大きくて綺麗な手を天空に差し伸べ、ぴっと人差し指を立てる。
それから指先に意識を集中するみたいに目を瞑って、しばらく、風の向きを感じる。

あたしは藍染隊長がそうやって天気を読んでいる姿が好きだった。

そして、隊長は空を指したまま、半眼でひどく真剣に天頂を見つめる。
『風が変わった。まとまった雨がくるよ。そのうち西の空から黒い雲が沸く』
確かな予言のようにそう言い、あたしは少し驚きながら空を見上げる。雲ひとつない空、雨など似つかわしくない。

口には出さなかった『まさか』という疑いは、やがて見事に覆されることになる。
ぬけるような夏の空は夕方が近づくにつれて西から黒い雲を招き入れた。遠雷が響く頃には地面に雫がひとつ、ふたつ。あの予言から一刻もしないうちに、藍染隊長が言った通りのひどい降りになった。

『すごい』
大粒の雨が降りしだいているのを執務室の窓から確認して、あたしは感嘆する。
隊長は自分の予報が当たったことに満足しているのか、微笑みながらあたしの隣に立って、外を眺めた。
『まるで藍染隊長は雨を喚べるみたいですね』
褒め称えたつもりでそう言うと、隊長は少し驚いたように眉を上げ、それから目を細めた。
そして、くしゃりと。大きな手があたしの頭を撫でてくれる。嬉しくて、少し恥ずかしくて、あたしはきゅっと身体を縮めた。
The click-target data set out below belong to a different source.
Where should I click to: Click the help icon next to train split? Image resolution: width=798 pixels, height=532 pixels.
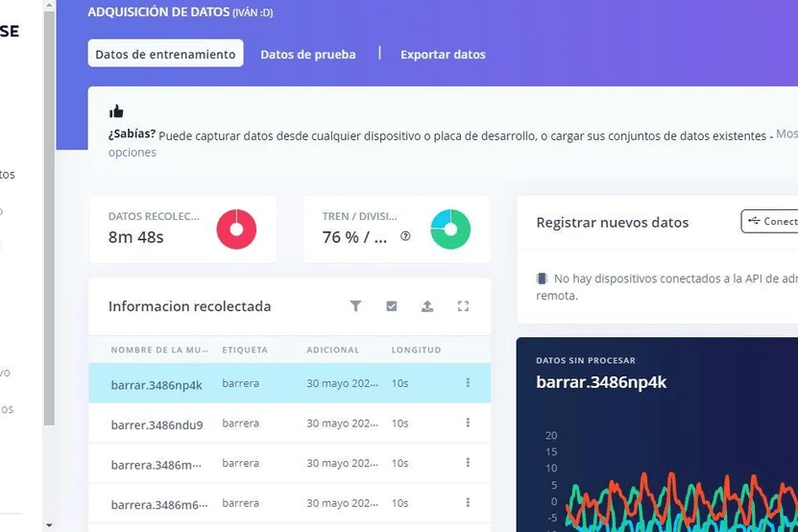(405, 236)
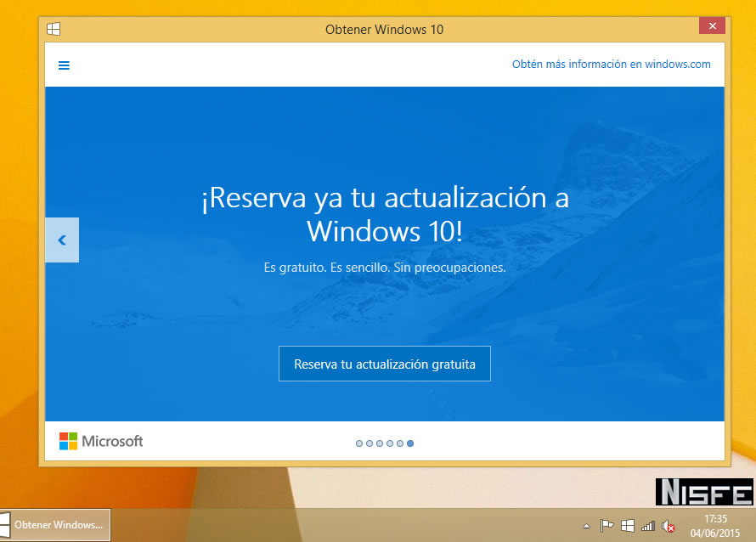Image resolution: width=756 pixels, height=542 pixels.
Task: Select "Obtener Windows..." taskbar item
Action: [58, 525]
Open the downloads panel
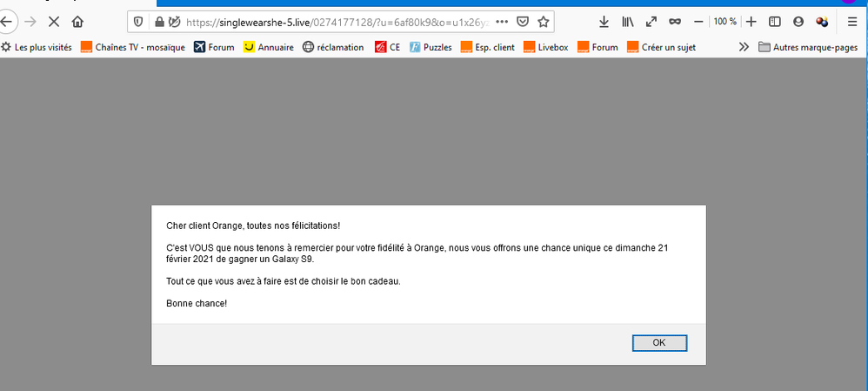868x391 pixels. (x=604, y=22)
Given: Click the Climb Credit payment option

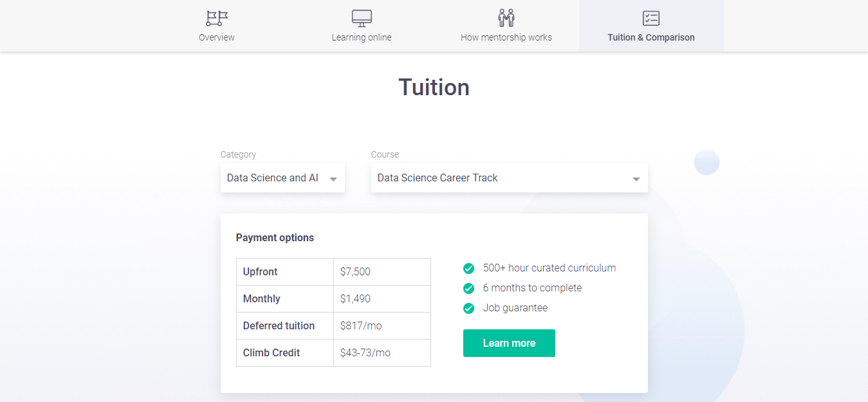Looking at the screenshot, I should [272, 353].

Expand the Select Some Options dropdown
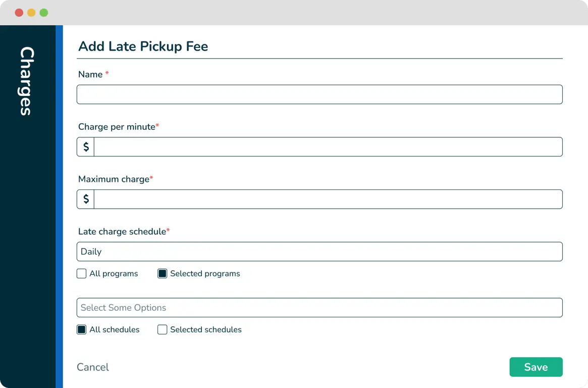[x=319, y=308]
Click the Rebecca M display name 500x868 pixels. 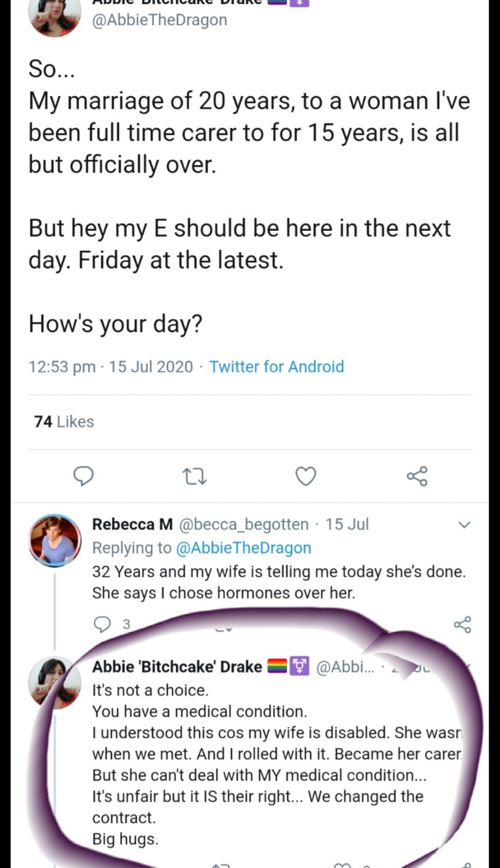coord(132,524)
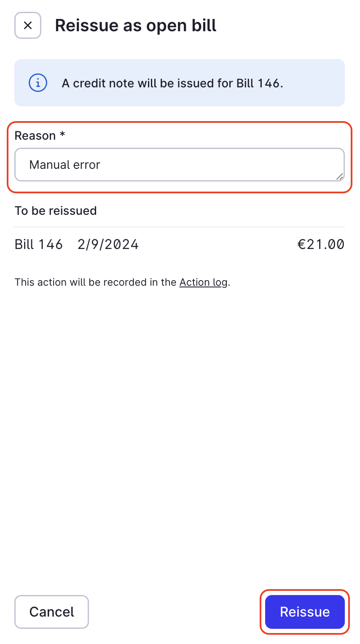Click the To be reissued section header
This screenshot has width=360, height=644.
point(56,211)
本当は雨はあまり好きではないのだけれど、この人が隣にいるのなら、この人がこうして触れてくれるなら、雷雨でも世界の終わりでも何が来ても構わないと思った。


雨の日の記憶はあの手の温かさと共に。

そして。


刻み込まれた温度は小さく小さく燻り続け、今、あたしの凡てを焼き尽くす。



『 ファーレンハイト 』
  − nearly dead but still alive −



喉の奥から自分とは別の人みたいな声が出る。
「・・・以上が本日の業務です。討伐任務に携わる者は各分隊長の指示を的確に守るように」
低く、ゆっくり、重く、命令的な。
五番隊すべての人員を集めた朝礼の席、静寂の中で。あたしの声だけが響いていた。席官も分隊長も新人隊員も、手許の覚書に各々筆を動かすだけで、皆神妙な面持ちで指示に聴き入っている。
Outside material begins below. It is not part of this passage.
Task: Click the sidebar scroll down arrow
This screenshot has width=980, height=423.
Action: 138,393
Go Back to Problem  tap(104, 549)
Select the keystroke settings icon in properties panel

彼らに気づかれないように、あたしは小さく小さく息を吐いた。本来は自分ではなく白の羽織を纏うあの人が為していた仕事。それを副隊長に過ぎない自分が行なうなんて、以前は考えたこともなかった。
そしてさしたる問題もなく代わりに仕事を為し得てしまうだなんてことも、考えたことがなかった。

「質問はありますか」
「恐れながら、雛森副隊長、」

お決まりの『締めの一歩手前の合図』を口にした時、それまで静寂を保っていた隊員達の真中あたりで、一人の青年が手を挙げた。緊張で僅かに震える声。確か、今年統学院を卒業して入隊したばかりの新人隊員だ。どうぞ、と発言を促すと、強張る声音が震えを増した。
「藍染隊長について、その後、あの、何か手がかりは・・・」
その場にいたすべての者がざわりと身を硬くする気配がある。質問をした青年の周囲にいる隊員達はじろりと一様に彼を見やるか、小さく小突くかしていたようだ。
あたしはその青年を見ない。手許の書類の内容に意識を向けているふりをして、決して見ないようにする。
おそらく精一杯の勇気を以って声を挙げたであろう彼に、無機質な目線を向けてしまわぬように。
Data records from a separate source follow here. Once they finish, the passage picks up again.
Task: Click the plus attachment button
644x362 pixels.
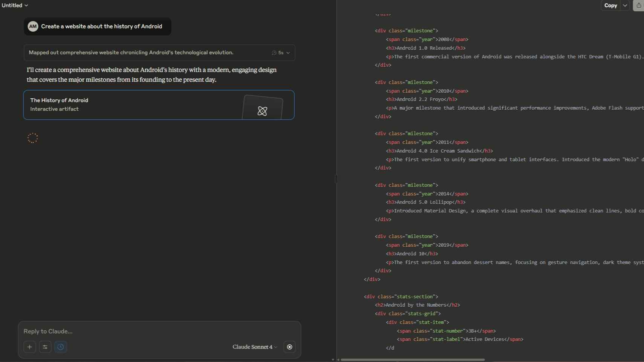Action: pyautogui.click(x=30, y=347)
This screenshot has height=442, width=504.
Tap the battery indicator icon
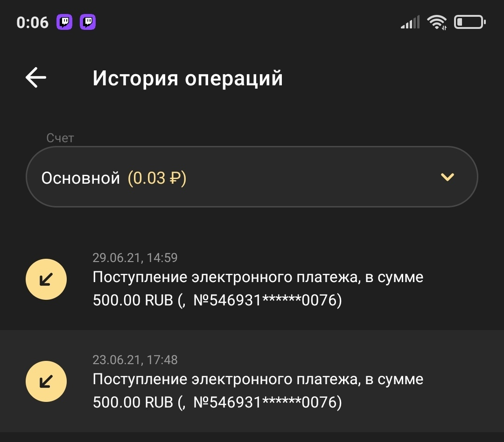click(470, 22)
努めて、連絡事項を語った時と同じに冷静な声が出てくるよう、僅かな間だけ目を閉じた。
「・・・先の騒動で行方不明になられた藍染隊長、市丸隊長および東仙隊長については山本総隊長御自ら組織された特別隊が総力を挙げて調査中です。情報は総隊長の判断を以って開示されます」

つまり情報が与えられるまでは無駄な詮索は無用ということ。
総隊長の名が出た以上、副隊長の自分ですら何らの情報を持たないということ。
よってこの質問はいち隊員である彼が答えを得られるものではないということ。

視線を上げると、回答の意を心得たらしき彼は、一層恐縮して下を向いている。他の隊員達も、隊長の不在を改めて突きつけられたことに焦燥を感じているのか、歯痒そうに下を向いていた。
「・・・ですから、尚更のこと、」
あたしはできるだけ、できるだけ平素のような物言いになるよう努めて、ゆっくりと彼らに語りかける。
「藍染隊長がご無事で戻られるまで、我々五番隊から一人の欠員も出してはなりませんよ。気をつけて任務にあたって下さい」
一拍の静寂の後、全員が力強く「はい」と応じる。
あたしの喉は今日も正常に嘘を刻めたようだ。


 ●


散会の号令と共に殆どの隊員達が部屋を出た後、あたしは正座したまま手にした書類を確認していた。護廷内で自隊に割り振られている仕事に対する人員の配置に過不足は無いか、虚退治の要請に緊急で対応できる分隊の力配分は・・・。
隊を統べるために必要な情報を確認していた筈が、自分でも知らないうちに溜息でもでていたらしい。傍で分隊長に細かな指示をしていた三席が近寄り、大柄な身体を低く屈めて耳打ちする。
「・・・副隊長。お加減が悪いのでしたら、後は自分が」
「大丈夫よ。ありがとう」
心底心配してくれているのが有り難くて、申し訳なくて、あたしは出来るだけの笑顔で首を振る。それでもまだ心配そうな三席は何かを言いかけて止め、一礼して部屋を去っていった。

あたしだけが残された集会室は静かで、書類を捲る音だけが長く繰り返された。
藍染隊長が裏切り者としてこの瀞霊廷を去るに至った経緯はあたしが意識を取り戻してすぐの頃に聞いた。正しくは、目を覚ましてすぐに周囲の人に『藍染隊長は、』と訊きにかかったのだという。そのときのあたしの有り様なんて、自分ではまったく覚えていないのだけれど。

物理的な胸の痛みと共に予期していた現実は、人の口から確かになぞられていった。
やっぱり、真っ黒な現実だった。


その日から数週間後の今。つまり藍染隊長があたしを手にかけてから数ヶ月。
体力が回復したあたしは即時復帰を希望した。卯ノ花隊長は時間を置きなさいと再三諭して下さったけれど、隊長不在の五番隊を立て直さなければならないと、なかば押し切るような形で復職した。

なにせ、副隊長達とごく一部の席官が事実を知らされた以外、今回の三隊長謀反事件は公には『三隊長謎の失踪事件』とされていたのだ。 中央四十六室が全滅した今、総指令かつ総責任者たる山本総隊長のその指示は絶対だった。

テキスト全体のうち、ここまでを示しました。